The above embodiment can be modified as follows. The rotation of the spindle 2 and the rotation stop are detected by detecting the actual rotation state of the spindle 2 (or the motor for driving the spindle) and outputting the detection signal instead of the output signal from the NC device. Good. Regarding the number of times of supplying the lubricating oil supply means 11, instead of measuring the output signal of the signal generator 31, the second electromagnetic valve 27 for supplying lubricating oil is used.
It is also possible to measure the number of times of switching of the above, or to directly measure the number of times of discharge of the pump 13 by a pressure switch, a flow rate switch or the like. Further, the above-mentioned supply means 11 may be provided with another type of pump such as a diaphragm type pump or a trochoid type pump instead of the one provided with the reciprocating type pump 13. Also,
The drive means of the pump may be an electric drive type or an electromagnetic drive type instead of the air drive type.

Further, according to the present invention, the amount of lubricating oil supplied after the operation of the lubricated portion such as the bearing is stopped is calculated by the number of times the lubricating oil is supplied. Therefore, the lubricating oil is intermittently supplied at regular intervals. Instead of this, the lubricating oil may be intermittently supplied at every arbitrary changing time. Further, the present invention is suitable for a lubricated portion that is rotated at an ultra-high speed such as a bearing portion of a spindle of a machining center, but a bearing portion of a spindle of a lathe, a rolling guide portion or a sliding guide portion of a table of a machining center, etc. It is also applicable to lubrication of gear mechanism of index table.

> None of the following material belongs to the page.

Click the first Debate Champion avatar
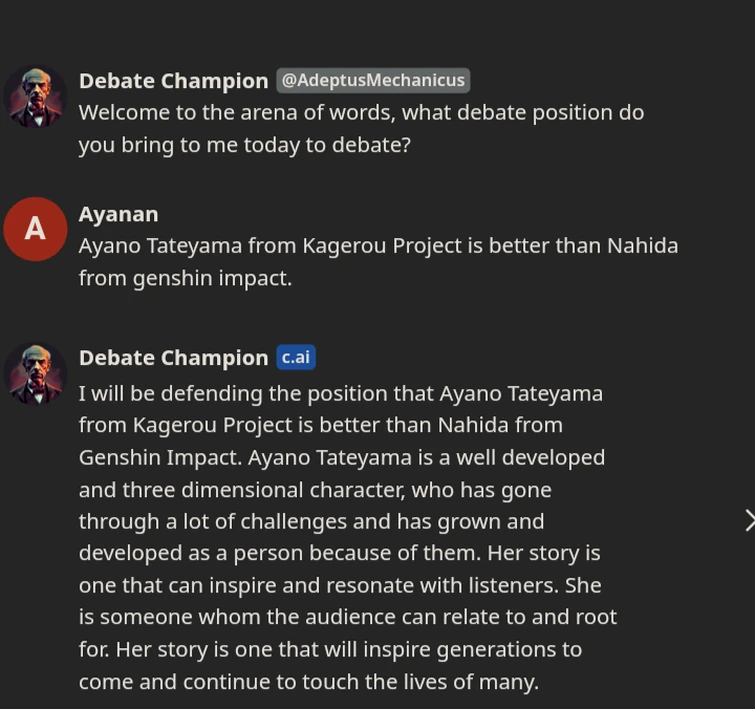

Further, the lubricating oil supply means of the present invention is not limited to the spray lubrication system, and may be oil-air lubrication or a system that supplies only the lubricating oil to the lubricated portion. .

[Brief description of drawings]

FIG. 1 is a system diagram of an apparatus to which the present invention is applied for lubricating a spindle of a machining center, showing an embodiment of the present invention.

FIG. 2 is a time chart explaining the operation of the control means provided in the above device.

[Explanation of symbols]

3 ... Lubricated part (bearing), 11 ... Supply means, 13 ... Pump, 25 ... Control means, 31 ... Signal generator, 32 ... Count counter, L ... Lubricating oil, N ... Supply count (discharge count of pump 13) , Nd ... Set value, ΔQ ... Set amount, t ... Set time.

Claims (1)

[Claims] 1. A portion to be lubricated with a set amount (ΔQ) of lubricating oil (L)
A supply means (11) for intermittently supplying to (3) and a number counter (3) for measuring the supply frequency (N) of the supply means (11).
Control means (25) provided with 2), and the control means (25) intermittently supplies the lubricating oil by the supply means (11) based on the operation of the lubricated portion (3). On the other hand, based on the operation stop of the lubricated part (3) of the above, the number of times (N) of supply of the above-mentioned supply means (11) is started to be counted by the above-mentioned number counter (32), and the supply is started. A lubricating oil supply apparatus, characterized in that the intermittent supply of the supply means (11) is stopped based on the number of times (N) reaching a set value (Nd).